The Committee, after receiving the written statements and hearing the testimonies of several witnesses, found a prima facie case against respondent students for violation of Rule 3 of the Law School Catalogue entitled “Discipline.”

Petitioner Dean created a Disciplinary Board to hear the charges against respondent students.

The Board found respondent students guilty of violating Rule No. 3 of the Ateneo Law School Rules on Discipline which prohibits participation in hazing activities. 

Ultimately, petitioner Fr. Bernas, as President of the Ateneo de Manila University, imposed the penalty of dismissal on all respondent students.

Respondent students filed with the RTC, a petition for certiorari, prohibition and mandamus with prayer for TRO and preliminary injunction alleging that unless a temporary restraining order is issued, they would be prevented from taking their examinations. 

On the same day, Judge Madayag issued a TRO enjoining petitioners from dismissing respondent students and stopping the former from conducting hearings relative to the hazing incident and ordered petitioners to reinstate respondent students.

Respondent judge likewise issued the writ of preliminary injunction upon posting by respondents of a bond.

Hence, this special civil action of certiorari under Rule 65 with prayer for the issuance of a temporary restraining order enjoining the enforcement of the May 17, 1991 order of respondent judge.


Whether a school is within its rights in expelling students from its academic community pursuant to its disciplinary rules and moral standards.


We grant the petition and reverse the order of respondent judge ordering readmission of respondent students. Respondent judge committed grave abuse of discretion when he ruled that respondent students had been denied due process in the investigation of the charges against them.

It is the threshold argument of respondent students that the decision of petitioner Fr. Joaquin Bernas, S. J., then President of the Ateneo de Manila University, to expel them was arrived at without affording them their right to procedural due process. We are constrained to disagree as we find no indication that such right has been violated. On the contrary, respondent students’ rights in a school disciplinary proceeding have been meticulously respected by petitioners in the various investigative proceedings held before they were expelled.
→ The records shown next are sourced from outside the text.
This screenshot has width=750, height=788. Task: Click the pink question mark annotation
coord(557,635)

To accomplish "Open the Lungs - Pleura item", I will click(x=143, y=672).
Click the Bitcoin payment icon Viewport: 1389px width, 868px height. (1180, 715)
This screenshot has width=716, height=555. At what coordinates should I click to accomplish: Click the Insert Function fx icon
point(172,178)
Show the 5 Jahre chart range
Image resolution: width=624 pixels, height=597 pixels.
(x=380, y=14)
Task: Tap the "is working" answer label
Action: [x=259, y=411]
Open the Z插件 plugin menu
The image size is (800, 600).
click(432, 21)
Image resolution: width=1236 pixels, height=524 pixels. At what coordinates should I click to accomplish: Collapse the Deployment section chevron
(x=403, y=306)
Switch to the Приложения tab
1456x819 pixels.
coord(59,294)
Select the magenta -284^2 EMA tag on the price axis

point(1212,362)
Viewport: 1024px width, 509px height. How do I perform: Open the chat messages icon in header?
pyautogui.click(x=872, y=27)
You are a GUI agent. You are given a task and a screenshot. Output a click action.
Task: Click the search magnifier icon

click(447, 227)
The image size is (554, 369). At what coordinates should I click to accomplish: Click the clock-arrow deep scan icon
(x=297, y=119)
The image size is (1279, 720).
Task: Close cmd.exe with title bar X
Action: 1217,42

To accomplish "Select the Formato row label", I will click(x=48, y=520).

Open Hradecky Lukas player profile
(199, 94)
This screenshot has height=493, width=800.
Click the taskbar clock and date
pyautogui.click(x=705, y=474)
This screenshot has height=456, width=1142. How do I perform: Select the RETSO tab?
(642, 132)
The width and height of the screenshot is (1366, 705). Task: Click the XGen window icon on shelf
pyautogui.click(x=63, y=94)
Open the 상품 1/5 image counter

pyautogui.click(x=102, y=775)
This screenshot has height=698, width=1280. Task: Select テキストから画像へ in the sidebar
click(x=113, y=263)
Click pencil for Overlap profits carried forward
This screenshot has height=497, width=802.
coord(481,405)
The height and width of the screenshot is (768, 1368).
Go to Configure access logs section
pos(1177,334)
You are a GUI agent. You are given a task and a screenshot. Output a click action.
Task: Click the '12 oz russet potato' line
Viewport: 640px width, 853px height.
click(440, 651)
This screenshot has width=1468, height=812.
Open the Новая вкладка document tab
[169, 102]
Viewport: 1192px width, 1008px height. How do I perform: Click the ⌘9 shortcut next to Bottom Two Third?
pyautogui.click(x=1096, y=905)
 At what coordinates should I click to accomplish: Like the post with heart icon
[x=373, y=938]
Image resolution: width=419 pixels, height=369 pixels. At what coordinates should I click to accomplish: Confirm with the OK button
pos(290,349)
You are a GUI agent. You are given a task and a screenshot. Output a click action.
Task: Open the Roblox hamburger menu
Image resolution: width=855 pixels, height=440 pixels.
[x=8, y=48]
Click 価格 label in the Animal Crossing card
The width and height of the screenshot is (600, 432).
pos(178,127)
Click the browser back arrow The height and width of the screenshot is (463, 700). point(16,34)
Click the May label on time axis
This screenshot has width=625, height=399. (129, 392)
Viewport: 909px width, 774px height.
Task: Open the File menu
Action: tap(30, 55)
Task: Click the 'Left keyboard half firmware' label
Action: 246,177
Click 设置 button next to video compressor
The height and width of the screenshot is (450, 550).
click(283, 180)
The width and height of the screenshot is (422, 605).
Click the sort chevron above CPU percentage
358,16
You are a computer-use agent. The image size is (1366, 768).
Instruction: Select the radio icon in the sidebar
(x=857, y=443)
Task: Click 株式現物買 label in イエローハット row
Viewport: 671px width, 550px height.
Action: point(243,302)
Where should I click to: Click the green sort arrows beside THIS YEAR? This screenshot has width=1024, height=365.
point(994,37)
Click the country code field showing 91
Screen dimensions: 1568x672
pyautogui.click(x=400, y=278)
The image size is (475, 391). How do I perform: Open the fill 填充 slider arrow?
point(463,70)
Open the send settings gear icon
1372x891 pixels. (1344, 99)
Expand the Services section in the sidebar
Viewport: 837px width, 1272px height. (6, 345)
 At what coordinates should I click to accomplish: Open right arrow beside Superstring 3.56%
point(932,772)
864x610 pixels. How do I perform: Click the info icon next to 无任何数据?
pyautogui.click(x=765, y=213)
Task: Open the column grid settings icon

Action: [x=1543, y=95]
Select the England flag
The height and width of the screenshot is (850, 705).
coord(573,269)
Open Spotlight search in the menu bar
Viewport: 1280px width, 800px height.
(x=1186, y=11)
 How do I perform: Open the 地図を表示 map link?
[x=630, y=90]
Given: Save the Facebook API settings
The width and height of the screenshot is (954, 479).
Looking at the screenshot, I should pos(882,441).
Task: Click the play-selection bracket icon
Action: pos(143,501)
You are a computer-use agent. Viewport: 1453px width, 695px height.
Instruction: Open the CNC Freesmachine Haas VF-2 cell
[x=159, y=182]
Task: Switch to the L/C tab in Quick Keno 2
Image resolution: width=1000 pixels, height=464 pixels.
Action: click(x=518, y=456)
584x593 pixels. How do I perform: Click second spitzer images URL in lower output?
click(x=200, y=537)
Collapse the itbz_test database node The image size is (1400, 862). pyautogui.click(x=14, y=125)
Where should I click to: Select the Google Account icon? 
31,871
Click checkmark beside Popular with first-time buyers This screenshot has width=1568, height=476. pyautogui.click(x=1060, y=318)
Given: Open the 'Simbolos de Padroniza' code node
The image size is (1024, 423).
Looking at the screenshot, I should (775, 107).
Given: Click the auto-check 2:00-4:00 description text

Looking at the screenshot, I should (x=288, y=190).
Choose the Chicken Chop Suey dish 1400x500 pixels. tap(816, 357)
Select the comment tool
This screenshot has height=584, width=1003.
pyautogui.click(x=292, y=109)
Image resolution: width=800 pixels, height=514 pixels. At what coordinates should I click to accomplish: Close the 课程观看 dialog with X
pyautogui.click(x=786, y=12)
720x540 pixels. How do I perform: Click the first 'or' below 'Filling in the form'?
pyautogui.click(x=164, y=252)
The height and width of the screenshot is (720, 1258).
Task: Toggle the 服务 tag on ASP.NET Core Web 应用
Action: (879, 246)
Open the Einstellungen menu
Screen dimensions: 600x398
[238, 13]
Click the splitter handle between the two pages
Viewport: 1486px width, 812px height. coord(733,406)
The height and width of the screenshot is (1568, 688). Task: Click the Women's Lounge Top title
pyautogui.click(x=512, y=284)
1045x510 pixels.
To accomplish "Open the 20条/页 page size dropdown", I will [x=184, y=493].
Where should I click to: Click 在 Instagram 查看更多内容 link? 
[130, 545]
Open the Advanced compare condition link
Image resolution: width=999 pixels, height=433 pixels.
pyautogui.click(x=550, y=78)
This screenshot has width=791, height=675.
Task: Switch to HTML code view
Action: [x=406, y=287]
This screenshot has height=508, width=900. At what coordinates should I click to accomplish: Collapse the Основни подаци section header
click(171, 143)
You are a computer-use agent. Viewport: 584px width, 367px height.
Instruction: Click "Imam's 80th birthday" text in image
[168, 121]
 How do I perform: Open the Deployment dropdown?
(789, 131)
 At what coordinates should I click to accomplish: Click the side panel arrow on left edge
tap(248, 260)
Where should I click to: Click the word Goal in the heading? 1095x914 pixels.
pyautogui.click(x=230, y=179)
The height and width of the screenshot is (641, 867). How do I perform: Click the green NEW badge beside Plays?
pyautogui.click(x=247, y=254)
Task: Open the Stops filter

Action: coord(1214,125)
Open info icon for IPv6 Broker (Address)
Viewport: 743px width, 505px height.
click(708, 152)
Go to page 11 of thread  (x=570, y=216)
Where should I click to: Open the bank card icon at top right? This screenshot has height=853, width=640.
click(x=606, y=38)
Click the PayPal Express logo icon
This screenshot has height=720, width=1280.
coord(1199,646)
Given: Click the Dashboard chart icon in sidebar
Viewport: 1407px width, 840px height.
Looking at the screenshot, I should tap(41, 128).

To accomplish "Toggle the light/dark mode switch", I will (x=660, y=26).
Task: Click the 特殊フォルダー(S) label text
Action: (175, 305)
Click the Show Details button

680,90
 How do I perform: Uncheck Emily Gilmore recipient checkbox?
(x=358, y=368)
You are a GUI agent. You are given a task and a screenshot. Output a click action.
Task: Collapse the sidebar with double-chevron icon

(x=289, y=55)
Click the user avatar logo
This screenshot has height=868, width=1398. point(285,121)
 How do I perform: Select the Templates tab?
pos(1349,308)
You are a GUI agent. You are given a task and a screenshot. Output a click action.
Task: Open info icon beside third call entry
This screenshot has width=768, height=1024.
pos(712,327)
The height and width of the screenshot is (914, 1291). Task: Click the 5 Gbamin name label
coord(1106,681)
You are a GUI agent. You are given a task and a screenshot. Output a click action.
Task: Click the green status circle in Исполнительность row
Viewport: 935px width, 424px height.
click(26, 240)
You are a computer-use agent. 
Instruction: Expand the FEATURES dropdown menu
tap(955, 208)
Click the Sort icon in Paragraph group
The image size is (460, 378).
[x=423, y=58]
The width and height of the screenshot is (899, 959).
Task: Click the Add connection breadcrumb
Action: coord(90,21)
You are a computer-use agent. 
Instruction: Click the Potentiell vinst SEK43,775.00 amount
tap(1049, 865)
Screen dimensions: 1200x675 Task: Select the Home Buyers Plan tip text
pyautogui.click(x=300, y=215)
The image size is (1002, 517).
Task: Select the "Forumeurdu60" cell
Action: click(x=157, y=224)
Granting that they were denied such opportunity, the same may not be said to detract from the observance of due process, for disciplinary cases involving students need not necessarily include the right to cross examination. An administrative proceeding conducted to investigate students’ participation in a hazing activity need not be clothed with the attributes of a judicial proceeding. 

Respondent students argue that we erred in issuing a TRO since petitioners do not stand to suffer irreparable damage in the event that private respondents are allowed to re-enroll. 

[T]he immediate reinstatement of respondent students who have been investigated and found by the Disciplinary Board to have violated petitioner university’s disciplinary rules and standards will certainly undermine the authority of the administration of the school. 

More importantly, it will seriously impair petitioner university’s academic freedom which has been enshrined in the 1935, 1973 and the present 1987 Constitutions.

To recall, the essential freedoms subsumed by Justice Felix Frankfurter in the term “academic freedom” cited in the case of Sweezy v. New Hampshire, are: 

(1) who may teach: 

(2) what may be taught; 

(3) how it shall be taught; and 

(4) who may be admitted to study.

As corporate entities, educational institutions of higher learning are inherently endowed with the right to establish their policies, academic and otherwise, unhampered by external controls or pressure. In the Frankfurter formulation, this is articulated in the areas of: (1) what shall be taught, e.g., the curriculum and (2) who may be admitted to study.

Since Garcia v. Loyola School of Theology, we have consistently upheld the salutary proposition that admission to an institution of higher learning is discretionary upon a school, the same being a privilege on the part of the student rather than a right.

For private schools have the right to establish reasonable rules and regulations for the admission, discipline and promotion of students. 

Such rules are “incident to the very object of incorporation and indispensable to the successful management of the college. The rules may include those governing student discipline.”

We, therefore, affirm petitioners’ imposition of the penalty of dismissal upon respondent students.